Receptor protein status cannot be determined by either measuring concentration of drug in the blood stream or via TDM (because it is an iterative process that begins with drug dosage). Genotyping and other genomics based approaches allows clinicians to determine drug selection and drug dosage specific to the receptivity of an individual patient. This ability to determine the drug and its dosage without any iteration has several benefits including minimising potential toxicity, reducing adjustments in dosage, optimising drug efficacy and also avoiding drug-drug interactions. A key driver of Pharmacogenomics and the precision medicine it entails is in research as we need to discover/validate the variants in the Indian populations and not simply use the data from caucasian studies . This will entail Indian Genome-wide association studies from Indian subcontinent for most common drugs prescribed here. Over the last decade Indian institutes including Centre for Cellular & Molecular Biology (CCMB), CSIR-Institute of Genomics and Integrative Biology (IGIB) , Indian Institute of Science (IISc), National Institute of Biomedical Genomics (NIBMG), Tata Memorial Hospital(TMH-ACTREC) and private labs such as such as Strand-HCG, Medgenome, GenepathDx, Sandor and many more are driving research and clinical projects in this field.

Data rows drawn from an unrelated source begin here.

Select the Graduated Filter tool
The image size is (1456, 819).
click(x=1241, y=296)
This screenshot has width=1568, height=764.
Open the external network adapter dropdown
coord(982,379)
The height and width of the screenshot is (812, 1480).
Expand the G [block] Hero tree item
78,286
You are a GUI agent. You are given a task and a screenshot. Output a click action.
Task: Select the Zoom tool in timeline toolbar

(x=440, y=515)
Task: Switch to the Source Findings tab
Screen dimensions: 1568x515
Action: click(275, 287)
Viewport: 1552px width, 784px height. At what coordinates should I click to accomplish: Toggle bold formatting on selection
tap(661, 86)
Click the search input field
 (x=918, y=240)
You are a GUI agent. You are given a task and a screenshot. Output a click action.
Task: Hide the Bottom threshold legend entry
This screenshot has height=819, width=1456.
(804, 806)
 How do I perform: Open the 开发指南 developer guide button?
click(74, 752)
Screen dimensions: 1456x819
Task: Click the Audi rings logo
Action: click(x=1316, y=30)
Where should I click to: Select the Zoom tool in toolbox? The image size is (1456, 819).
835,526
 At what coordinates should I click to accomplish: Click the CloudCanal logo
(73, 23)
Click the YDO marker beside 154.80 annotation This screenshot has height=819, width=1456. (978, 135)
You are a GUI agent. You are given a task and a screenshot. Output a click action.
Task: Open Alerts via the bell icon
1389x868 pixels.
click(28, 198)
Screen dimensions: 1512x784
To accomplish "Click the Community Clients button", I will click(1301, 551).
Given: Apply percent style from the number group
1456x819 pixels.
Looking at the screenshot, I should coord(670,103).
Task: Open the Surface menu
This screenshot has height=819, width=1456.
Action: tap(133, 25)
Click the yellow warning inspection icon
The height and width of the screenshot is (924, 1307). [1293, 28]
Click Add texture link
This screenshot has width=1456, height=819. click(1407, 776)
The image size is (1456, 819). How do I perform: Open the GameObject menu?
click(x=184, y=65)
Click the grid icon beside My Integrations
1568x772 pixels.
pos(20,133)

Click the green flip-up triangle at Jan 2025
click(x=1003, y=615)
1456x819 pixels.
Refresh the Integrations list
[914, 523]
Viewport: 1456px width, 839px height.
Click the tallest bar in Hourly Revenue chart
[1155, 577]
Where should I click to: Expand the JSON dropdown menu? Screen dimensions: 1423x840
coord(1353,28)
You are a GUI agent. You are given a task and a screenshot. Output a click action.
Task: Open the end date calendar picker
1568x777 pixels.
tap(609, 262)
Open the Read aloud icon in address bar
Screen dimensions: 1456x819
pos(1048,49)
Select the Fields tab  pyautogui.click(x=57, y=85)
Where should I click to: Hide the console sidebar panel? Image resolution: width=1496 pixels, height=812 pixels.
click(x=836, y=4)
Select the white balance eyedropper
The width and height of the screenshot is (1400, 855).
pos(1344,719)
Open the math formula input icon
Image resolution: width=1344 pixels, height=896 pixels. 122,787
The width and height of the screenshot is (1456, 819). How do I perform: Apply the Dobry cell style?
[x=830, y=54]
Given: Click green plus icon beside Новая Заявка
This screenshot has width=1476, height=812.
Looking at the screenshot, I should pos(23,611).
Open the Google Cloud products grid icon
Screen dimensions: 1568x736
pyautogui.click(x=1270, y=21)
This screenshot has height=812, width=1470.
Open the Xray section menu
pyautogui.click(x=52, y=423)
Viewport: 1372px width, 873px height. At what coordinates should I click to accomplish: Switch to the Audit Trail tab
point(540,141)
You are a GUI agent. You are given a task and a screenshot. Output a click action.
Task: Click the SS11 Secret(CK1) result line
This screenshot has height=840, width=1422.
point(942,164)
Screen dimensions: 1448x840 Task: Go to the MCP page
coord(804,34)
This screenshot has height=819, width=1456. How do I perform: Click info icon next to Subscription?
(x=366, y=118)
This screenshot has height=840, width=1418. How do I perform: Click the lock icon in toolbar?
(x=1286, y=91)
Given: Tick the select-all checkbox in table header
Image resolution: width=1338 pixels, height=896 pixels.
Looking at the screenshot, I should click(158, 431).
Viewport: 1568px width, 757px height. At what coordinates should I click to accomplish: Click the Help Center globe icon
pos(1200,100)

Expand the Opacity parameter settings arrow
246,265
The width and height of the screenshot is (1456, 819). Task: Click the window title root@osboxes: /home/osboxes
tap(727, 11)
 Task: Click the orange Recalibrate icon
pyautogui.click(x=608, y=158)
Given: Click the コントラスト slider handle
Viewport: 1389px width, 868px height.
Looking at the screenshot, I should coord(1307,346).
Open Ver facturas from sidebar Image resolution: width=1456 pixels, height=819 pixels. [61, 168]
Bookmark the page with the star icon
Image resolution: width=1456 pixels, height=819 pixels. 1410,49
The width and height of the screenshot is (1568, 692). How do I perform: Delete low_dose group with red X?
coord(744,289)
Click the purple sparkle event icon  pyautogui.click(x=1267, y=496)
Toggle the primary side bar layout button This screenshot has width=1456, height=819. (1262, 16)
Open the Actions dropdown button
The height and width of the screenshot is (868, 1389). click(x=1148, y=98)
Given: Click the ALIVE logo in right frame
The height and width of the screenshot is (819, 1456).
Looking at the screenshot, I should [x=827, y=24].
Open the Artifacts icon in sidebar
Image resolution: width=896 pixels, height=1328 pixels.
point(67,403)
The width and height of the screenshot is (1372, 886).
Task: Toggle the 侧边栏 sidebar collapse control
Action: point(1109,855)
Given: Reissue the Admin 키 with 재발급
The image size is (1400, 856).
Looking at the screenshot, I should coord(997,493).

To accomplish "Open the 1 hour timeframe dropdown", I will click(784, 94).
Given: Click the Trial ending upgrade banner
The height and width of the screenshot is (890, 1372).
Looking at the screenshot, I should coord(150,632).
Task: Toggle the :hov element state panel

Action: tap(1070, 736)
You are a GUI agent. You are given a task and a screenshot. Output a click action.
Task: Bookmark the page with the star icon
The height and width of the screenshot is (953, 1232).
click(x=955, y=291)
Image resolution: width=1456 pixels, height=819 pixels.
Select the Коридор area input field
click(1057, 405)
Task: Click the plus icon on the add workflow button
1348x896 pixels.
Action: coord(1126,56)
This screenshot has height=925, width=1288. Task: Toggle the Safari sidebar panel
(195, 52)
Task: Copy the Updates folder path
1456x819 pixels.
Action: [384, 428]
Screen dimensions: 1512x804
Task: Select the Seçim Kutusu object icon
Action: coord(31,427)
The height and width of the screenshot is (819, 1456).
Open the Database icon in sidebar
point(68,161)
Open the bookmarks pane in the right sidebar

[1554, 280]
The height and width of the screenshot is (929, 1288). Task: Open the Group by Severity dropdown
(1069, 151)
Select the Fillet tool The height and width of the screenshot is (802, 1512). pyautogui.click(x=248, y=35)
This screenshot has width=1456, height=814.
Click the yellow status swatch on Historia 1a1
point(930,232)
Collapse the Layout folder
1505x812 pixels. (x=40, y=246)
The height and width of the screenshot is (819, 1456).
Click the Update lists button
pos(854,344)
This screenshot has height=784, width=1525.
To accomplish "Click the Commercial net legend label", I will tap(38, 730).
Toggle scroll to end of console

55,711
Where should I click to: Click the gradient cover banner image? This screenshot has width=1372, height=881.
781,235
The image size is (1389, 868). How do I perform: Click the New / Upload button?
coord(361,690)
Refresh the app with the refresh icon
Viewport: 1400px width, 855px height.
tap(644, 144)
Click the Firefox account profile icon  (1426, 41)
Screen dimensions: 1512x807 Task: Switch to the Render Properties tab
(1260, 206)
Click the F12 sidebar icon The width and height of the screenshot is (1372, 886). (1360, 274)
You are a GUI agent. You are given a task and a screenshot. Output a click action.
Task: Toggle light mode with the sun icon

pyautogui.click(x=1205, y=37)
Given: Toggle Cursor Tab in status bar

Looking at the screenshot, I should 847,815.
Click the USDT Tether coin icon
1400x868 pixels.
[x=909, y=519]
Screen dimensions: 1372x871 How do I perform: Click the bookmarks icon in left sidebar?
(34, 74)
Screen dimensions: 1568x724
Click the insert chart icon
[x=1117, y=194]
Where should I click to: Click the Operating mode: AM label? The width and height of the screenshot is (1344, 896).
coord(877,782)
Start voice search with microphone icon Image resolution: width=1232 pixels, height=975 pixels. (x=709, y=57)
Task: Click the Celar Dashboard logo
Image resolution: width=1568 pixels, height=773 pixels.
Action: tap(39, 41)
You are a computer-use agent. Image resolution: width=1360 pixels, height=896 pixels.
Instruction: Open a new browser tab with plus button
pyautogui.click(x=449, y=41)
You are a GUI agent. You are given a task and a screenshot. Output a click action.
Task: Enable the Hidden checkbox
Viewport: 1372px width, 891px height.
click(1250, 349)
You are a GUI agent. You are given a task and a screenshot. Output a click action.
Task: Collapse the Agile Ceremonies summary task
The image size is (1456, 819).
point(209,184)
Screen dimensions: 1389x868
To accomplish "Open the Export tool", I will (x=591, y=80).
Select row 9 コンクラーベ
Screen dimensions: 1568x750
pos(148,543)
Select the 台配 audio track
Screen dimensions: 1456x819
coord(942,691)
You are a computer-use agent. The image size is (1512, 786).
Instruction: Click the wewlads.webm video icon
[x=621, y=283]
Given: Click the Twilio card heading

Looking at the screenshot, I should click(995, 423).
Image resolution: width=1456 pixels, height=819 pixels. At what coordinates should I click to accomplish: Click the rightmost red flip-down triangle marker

What is important here is to develop a database of genetic variants in the Indian populations and not blindly use data from caucasian studies for Pharmacogenomics.
The field of Pharmacogenomics is still in its infancy in terms of drug discovery. Its use is currently limited to the few areas on which researchers and clinicians have been able to identify the genetic variations responsible for drug receptivity. However new approaches are under study in clinical trials. We are not too far away from a day when Pharmacogenomics will allow the development of tailored drugs to treat a wide range of health problems, including cardiovascular disease, neurodegenerative disorders, cancer, HIV/AIDS, and asthma.
Challenges of pharmacogenomics
Even though pharmacogenomics is to be expected to be an important part of future medical care, there are many obstructions to triumph over before it becomes routine:
- When associations between a genetic variant and a drug response
- have been clearly demonstrated, suitable tests still needs to be developed and proved to be effective in clinical trials.
- A test that has been successful in a clinical trial still has to be shown to be useful and cost-effective in a healthcare setting.
- Regulatory agencies will have to think over as to how they should assess and license pharmacogenetic products.
- Health services will have to bend to new ways of arriving at the best drug to give to an individual.
- The behaviour of individual doctors will need to change.
Some examples of pharmacogenomics working effectively, for example abacavir and HIV, show that these challenges can sometimes be overcome.